Ever since I could remember I’d thought of Project Sumter as the best existing method for dealing with the problems talented people presented in a democratic society. Hearing Samson say there was a better way to deal with things didn’t make me feel any better about him but I could grudgingly admit I saw his point. I wasn’t going to just then without prompting, but I could have if I’d been pressed. But I was getting uncomfortable with the direction of the conversation and we were starting to get a lot of attention from the other agents in the crowed around us, so instead I pushed us back to the original topic. “So you’re not on the Daswson case anymore?”

“Has anyone ever really considered them different cases?” Teresa asked.

“Not anyone on my team,” Samson replied. “Movsesian is at least eighty percent sure that her disappearance is related to Circuit and the only other possibility he considers likely is that she’s hiding out over a disagreement with her family.”

“She’s never gotten on that well with her dad,” Teresa said, “but I don’t think she’d drop out of sight for more than a month just because they were arguing about something.”

“And no one in her family remembers anything that could have made her that upset.” The big man shrugged his shoulders eloquently. “We’re not left with many possibilities beyond Circuit’s involvement. It’s surprising that he hasn’t tried to use Elizabeth Dawson as leverage yet, but that day may be coming in the near future. I don’t agree with Senator Dawson any more than you do, Helix, but he doesn’t deserve to have his daughter held over his head like that. And helping families who have lost track of difficult or estranged children is one of the things I do best.”

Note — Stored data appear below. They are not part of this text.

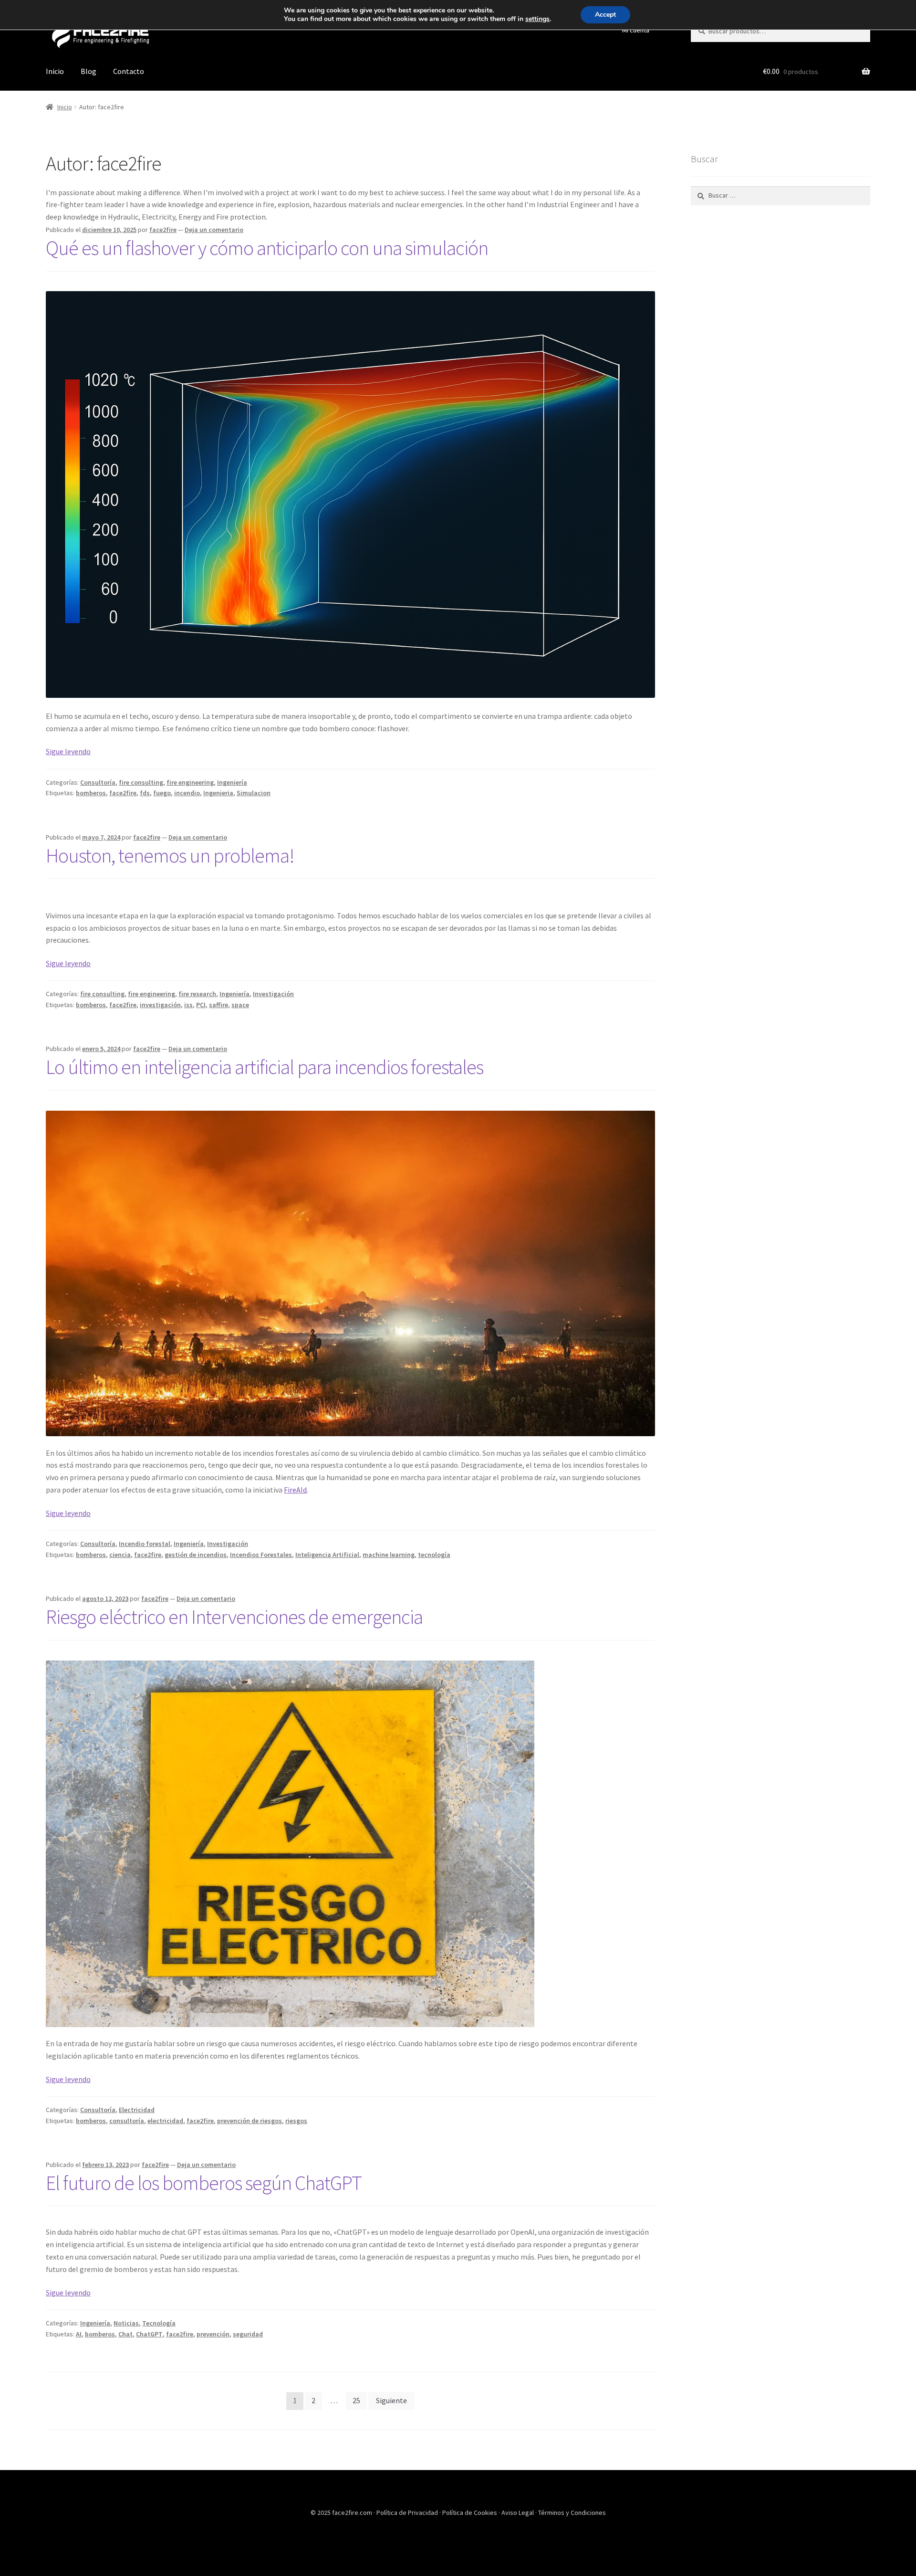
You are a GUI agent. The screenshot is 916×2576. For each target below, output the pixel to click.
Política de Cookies (470, 2512)
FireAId (295, 1489)
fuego (162, 793)
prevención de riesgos (249, 2120)
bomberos (91, 793)
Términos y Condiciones (572, 2512)
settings (537, 19)
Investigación (273, 993)
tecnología (434, 1554)
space (240, 1004)
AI (79, 2334)
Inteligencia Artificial (327, 1554)
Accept (605, 14)
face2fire (163, 229)
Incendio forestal (144, 1543)
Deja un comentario (214, 229)
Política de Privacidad (407, 2512)
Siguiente (391, 2400)
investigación (160, 1004)
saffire (218, 1004)
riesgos (296, 2120)
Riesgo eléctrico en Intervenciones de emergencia (234, 1616)
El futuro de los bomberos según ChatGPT (204, 2182)
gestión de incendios (196, 1554)
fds (145, 793)
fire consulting (141, 782)
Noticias (126, 2323)
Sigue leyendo (68, 751)
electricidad (165, 2120)
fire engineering (190, 782)
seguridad (248, 2334)
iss (188, 1004)
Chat (125, 2334)
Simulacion (254, 793)
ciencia (120, 1554)
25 (356, 2400)
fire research (197, 993)
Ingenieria (218, 793)
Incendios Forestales (261, 1554)
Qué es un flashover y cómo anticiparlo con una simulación (267, 247)
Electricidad (137, 2109)
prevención (213, 2334)
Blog (88, 71)
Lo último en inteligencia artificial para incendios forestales (264, 1066)
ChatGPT (149, 2334)
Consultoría (97, 782)
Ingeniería (232, 782)
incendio (187, 793)
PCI (201, 1004)
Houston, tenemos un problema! (170, 855)
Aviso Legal (518, 2512)
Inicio (55, 71)
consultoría (126, 2120)
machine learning (389, 1554)
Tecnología (159, 2323)
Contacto (128, 71)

“But Circuit is way beyond anything you’ve dealt with before,” Teresa said, a note of understanding entering into her voice. “So you’re continuing to work the case on the Project’s terms.”

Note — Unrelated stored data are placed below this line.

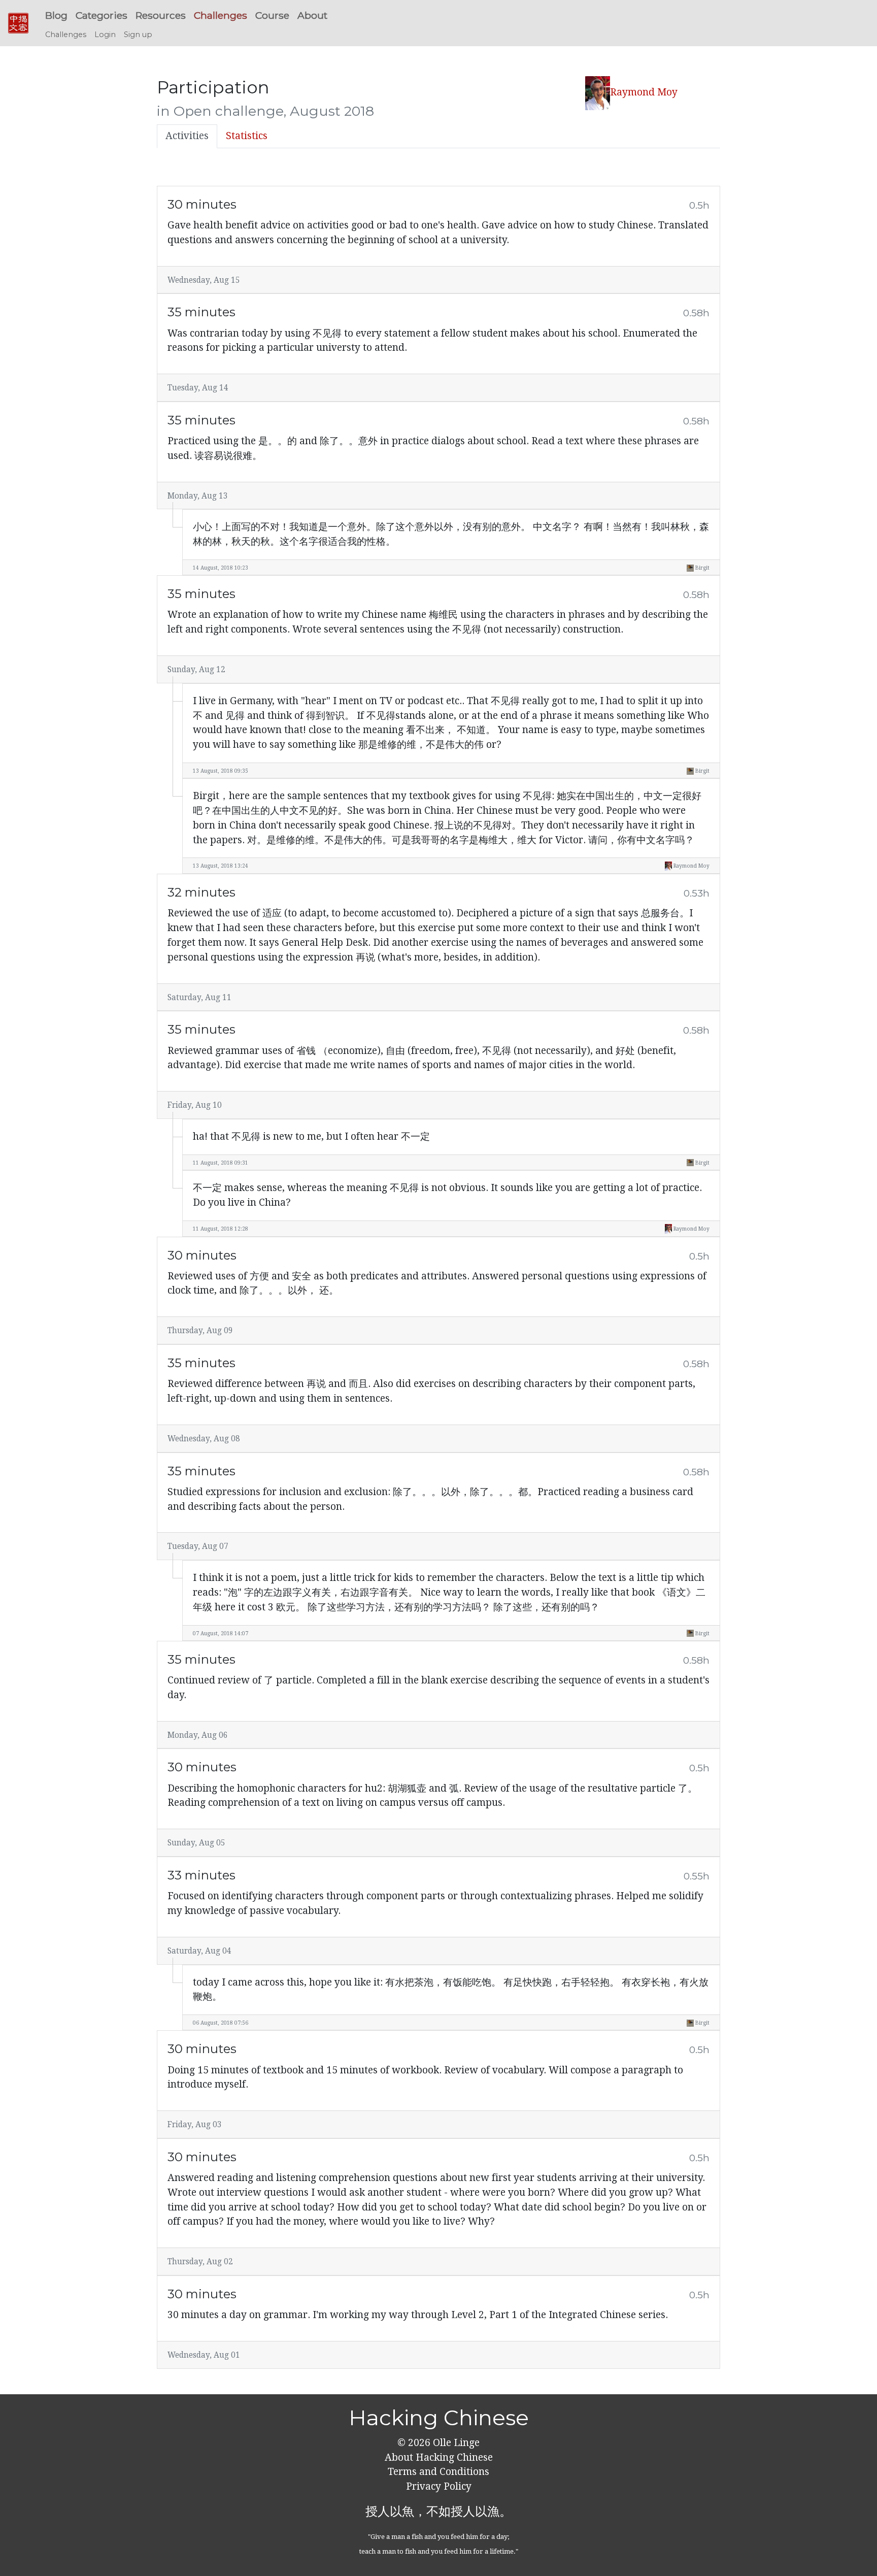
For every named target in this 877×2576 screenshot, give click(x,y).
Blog (56, 15)
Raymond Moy (644, 92)
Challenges (220, 15)
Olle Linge (455, 2443)
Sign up (138, 34)
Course (272, 15)
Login (105, 34)
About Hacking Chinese (439, 2457)
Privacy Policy (438, 2486)
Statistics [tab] (246, 136)
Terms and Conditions (438, 2472)
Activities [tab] (187, 136)
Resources (161, 15)
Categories (101, 15)
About (312, 15)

“And who knows?” Samson said. “Perhaps I first came to the Project in preparation for such a time as this. I just wish we knew more about how Circuit abducted her and what her current situation might be. The girl disappeared so flawlessly he might as well have made an elephant disappear right before our eyes.”

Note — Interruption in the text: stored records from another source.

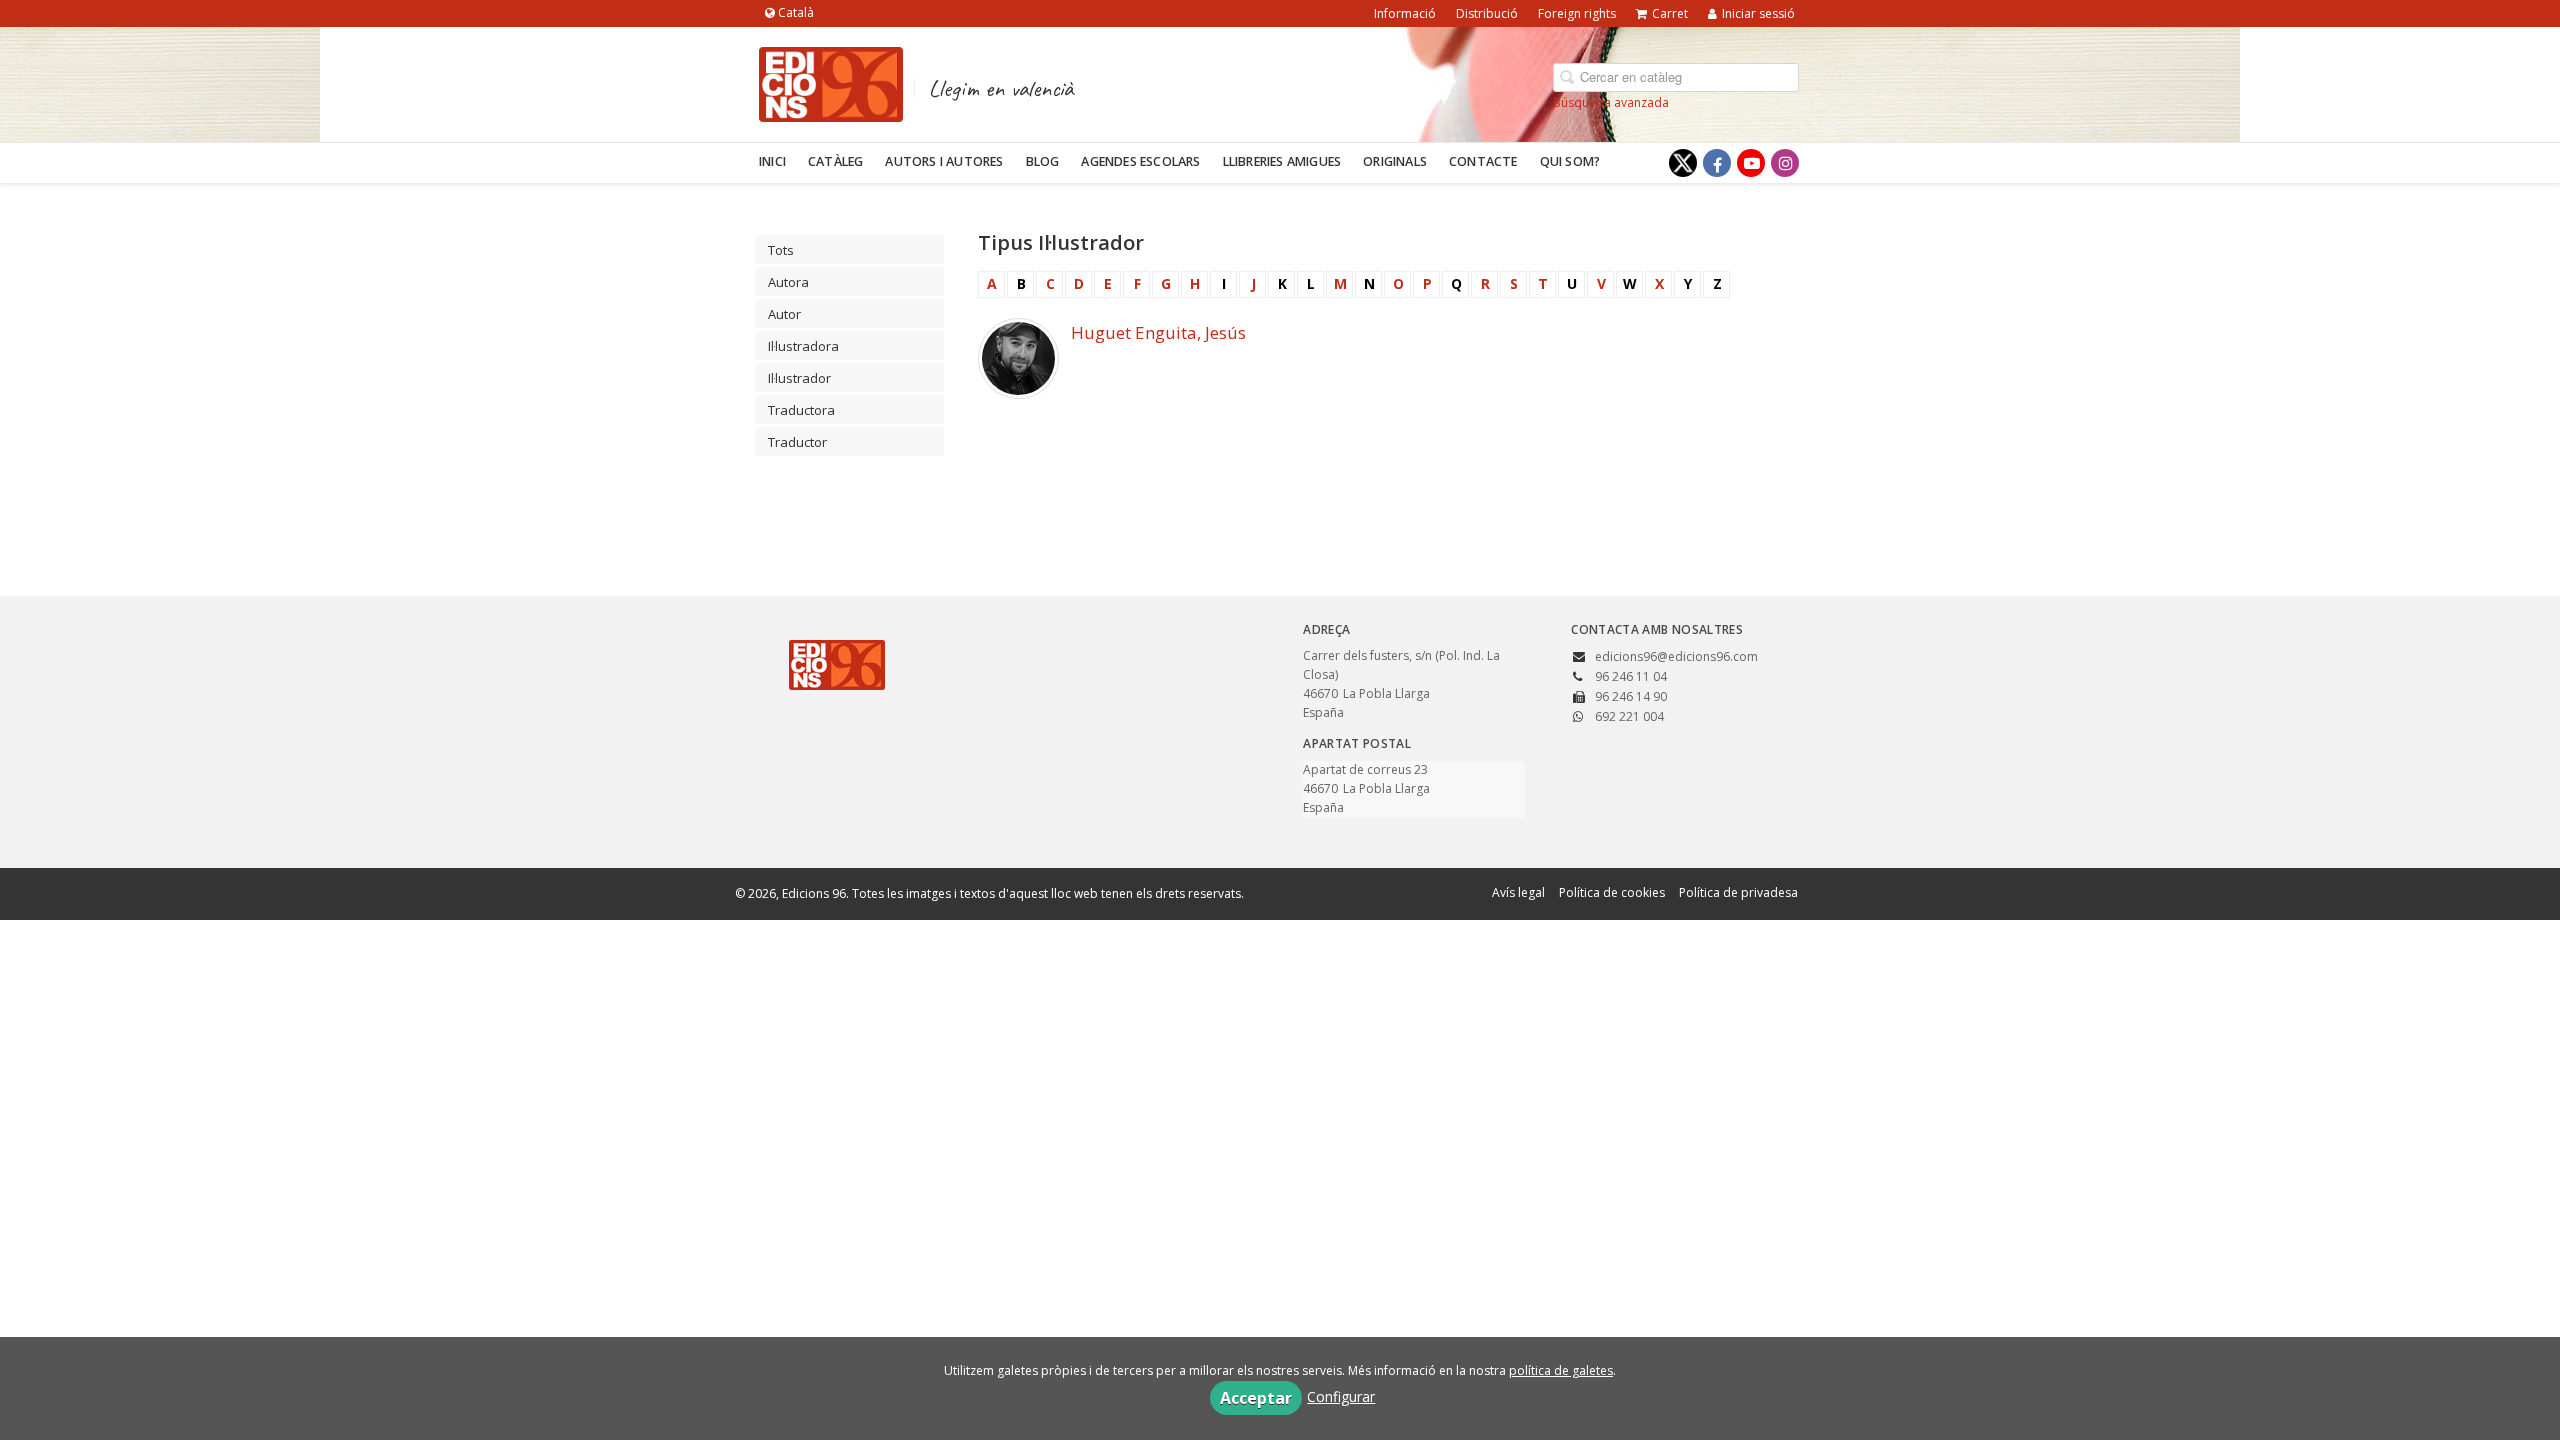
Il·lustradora (803, 346)
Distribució (1487, 13)
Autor (784, 314)
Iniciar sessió (1758, 13)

I blinked once. “Misdirection.”

“I’m sorry?” Teresa gave me a blank look, which was echoed by Samson.

“Circuit loves misdirection. Every job he’s pulled, whatever we thought his objective was turned out to be misdirection to keep us away from what he really wanted.” I turned to stare out across the map of the country, my gaze drawn to the Midwest where almost constant status updates were being projected onto the floor.

Samson moved to follow my line of sight, as if that might give him a clue what I was talking about. “Are you saying he abducted a senator’s daughter to keep us distracted?”

“I’m saying…” I pulled my eyes away from the map and looked over at Teresa. “Why would he announce he’s planning to take over the country?”

“Well, he needed publicity to help him gather-” Teresa broke off and stared at me blankly for a moment. “Are you saying taking over the country is a smoke screen for something else?”

“What could he possibly want?” Samson asked, incredulous. “World domination? Please don’t tell me people actually think that way.”

“No.” I looked back out at the map, Samson’s words of a moment ago ringing in my mind. For such a time as this. Because in the age of electronic security, the Internet and cell phones, was there ever a better time for a man with the ability to sense and alter electricity to make his mark? “He doesn’t want to rule the world. He wants to save it.”